Mijn gedachten worden gestopt. Alsof Ellen mijn gedachten kan lezen: ‘Jij komt er nog wel achter, Suzanne, hoe het hier werkt. Je loopt hier nog maar net rond. Maar je zal merken dat er veel veranderingen komen. En dat is niet fijn als je er al zo lang werkt. Dat zul jij ook wel krijgen als je hier wat langer werkt.’ ‘Tja’, denk ik, ‘ik denk liever samen met de directeur en collega’s naar de mogelijkheden om het onderwijs nog mooier te maken. Daarom heb ik me op deze school aangemeld: zelf je ding kunnen doen. Je talenten en creativiteit kunnen gebruiken en je eigen grenzen kunnen verleggen. Dat avontuur wil ik aangaan.

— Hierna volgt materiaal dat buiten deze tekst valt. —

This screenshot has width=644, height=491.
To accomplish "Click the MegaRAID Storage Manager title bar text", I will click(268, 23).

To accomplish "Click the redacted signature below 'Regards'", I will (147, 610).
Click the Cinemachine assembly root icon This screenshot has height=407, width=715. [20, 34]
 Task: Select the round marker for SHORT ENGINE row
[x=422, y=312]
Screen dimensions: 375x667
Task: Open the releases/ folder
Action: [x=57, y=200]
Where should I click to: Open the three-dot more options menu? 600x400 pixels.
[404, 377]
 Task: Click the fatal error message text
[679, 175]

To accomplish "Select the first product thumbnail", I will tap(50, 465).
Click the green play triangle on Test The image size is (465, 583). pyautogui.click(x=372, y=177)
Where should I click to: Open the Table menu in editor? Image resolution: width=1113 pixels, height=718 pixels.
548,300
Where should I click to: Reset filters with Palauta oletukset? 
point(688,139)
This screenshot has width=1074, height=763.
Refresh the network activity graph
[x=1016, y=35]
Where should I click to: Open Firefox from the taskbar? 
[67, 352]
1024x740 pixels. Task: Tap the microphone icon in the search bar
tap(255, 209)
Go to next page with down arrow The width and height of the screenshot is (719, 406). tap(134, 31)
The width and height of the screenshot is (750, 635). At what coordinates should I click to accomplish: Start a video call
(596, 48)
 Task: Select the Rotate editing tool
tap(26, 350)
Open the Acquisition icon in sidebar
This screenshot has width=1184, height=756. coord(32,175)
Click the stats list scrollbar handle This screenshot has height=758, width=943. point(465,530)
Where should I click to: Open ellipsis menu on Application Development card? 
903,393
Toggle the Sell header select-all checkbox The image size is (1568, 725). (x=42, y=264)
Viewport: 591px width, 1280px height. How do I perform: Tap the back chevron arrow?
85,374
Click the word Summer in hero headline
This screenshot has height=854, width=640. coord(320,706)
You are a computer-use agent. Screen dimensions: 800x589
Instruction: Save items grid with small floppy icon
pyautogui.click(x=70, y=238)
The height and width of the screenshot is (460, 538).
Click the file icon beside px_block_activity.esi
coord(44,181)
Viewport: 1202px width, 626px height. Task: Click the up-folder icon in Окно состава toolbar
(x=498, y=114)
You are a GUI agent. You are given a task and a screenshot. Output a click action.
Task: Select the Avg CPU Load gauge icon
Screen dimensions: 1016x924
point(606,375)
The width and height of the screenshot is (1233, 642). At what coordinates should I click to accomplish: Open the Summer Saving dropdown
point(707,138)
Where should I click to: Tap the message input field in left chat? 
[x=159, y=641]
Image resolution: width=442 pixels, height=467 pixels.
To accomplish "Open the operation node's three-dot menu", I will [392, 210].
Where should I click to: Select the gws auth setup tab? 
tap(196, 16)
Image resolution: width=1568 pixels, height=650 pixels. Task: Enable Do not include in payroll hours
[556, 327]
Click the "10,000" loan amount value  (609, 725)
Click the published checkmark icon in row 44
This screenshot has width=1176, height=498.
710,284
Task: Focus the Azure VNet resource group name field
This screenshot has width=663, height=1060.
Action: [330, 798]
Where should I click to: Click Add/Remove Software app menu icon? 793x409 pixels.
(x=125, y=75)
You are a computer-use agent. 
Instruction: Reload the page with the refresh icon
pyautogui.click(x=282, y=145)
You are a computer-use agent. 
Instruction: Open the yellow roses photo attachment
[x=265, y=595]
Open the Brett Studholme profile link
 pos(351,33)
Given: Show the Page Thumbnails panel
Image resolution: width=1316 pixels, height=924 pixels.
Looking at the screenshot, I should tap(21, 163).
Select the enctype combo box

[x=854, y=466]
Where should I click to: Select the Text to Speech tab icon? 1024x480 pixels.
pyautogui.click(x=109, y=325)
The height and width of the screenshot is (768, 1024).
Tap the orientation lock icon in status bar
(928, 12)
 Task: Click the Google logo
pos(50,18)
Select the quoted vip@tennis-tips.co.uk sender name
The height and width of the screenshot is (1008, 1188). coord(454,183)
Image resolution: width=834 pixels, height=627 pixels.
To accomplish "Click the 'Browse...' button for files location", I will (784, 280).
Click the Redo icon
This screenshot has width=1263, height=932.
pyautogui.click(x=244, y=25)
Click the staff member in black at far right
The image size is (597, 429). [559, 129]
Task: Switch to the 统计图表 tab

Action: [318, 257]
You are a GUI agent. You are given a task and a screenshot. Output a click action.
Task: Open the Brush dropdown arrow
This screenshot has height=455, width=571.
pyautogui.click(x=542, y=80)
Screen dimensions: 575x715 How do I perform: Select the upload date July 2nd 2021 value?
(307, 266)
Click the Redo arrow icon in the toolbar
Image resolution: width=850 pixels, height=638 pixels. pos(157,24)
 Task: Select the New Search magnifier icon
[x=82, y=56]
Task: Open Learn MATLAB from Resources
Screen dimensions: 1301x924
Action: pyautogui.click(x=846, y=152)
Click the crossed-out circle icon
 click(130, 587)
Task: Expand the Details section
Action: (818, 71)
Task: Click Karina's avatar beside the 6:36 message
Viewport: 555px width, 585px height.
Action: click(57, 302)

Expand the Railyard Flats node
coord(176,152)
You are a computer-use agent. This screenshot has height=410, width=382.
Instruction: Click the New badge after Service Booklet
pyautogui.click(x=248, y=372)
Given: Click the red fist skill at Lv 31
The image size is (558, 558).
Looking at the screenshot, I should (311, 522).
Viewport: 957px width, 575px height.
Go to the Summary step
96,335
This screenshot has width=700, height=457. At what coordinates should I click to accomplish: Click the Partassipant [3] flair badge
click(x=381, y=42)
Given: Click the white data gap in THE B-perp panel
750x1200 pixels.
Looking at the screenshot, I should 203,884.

Ik denk aan dat boek van Ron Clark* (in het Engels) dat ik deze vakantie heb gelezen. Hij vertelt over:

Runners: mensen die altijd in beweging zijn, het voortouw nemen, het meeste werk verzetten, denken aan de inhoud van het werk, daar hun plezier aan houden en geen stimulans van buitenaf nodig hebben om hun leuke werk te doen
Joggers: mensen die goed werk verrichten en potentie hebben. Kijken naar de runners om een goed voorbeeld aan te nemen.
Walkers: mensen die het minimale doen maar wel veel zeuren. Kijken naar de runners en joggers als onhaalbaar voorbeeld.
Riders: mensen die stilletjes en hangend wachten op hun pensioen
Drivers: mensen die de organisatie leiden.

En dan bedenk ik me: wie wil ik zijn? Wat voor persoon wil ik zijn? Met wie wil ik omgaan om mezelf te verbeteren, en plezier te halen uit het werk? Bij wie kan ik mijn talenten kwijt? Want daar doe ik het toch voor? En voordat ik die gedachte kan afmaken bedenk ik me: Yes, over 20 minuten begint de les. Ik ga aan de slag, en ik heb er zin in!

Beste lezer, ik hoop dat je een fantastisch jaar hebt met veel energie, plezier, die kleine fijne gesprekjes met leerlingen en mooie projecten met jouw collega’s binnen jouw school. En ik hoop dat iedere uitdaging voor jou een kans is om het onderwijs mooier te maken. Let’s do it!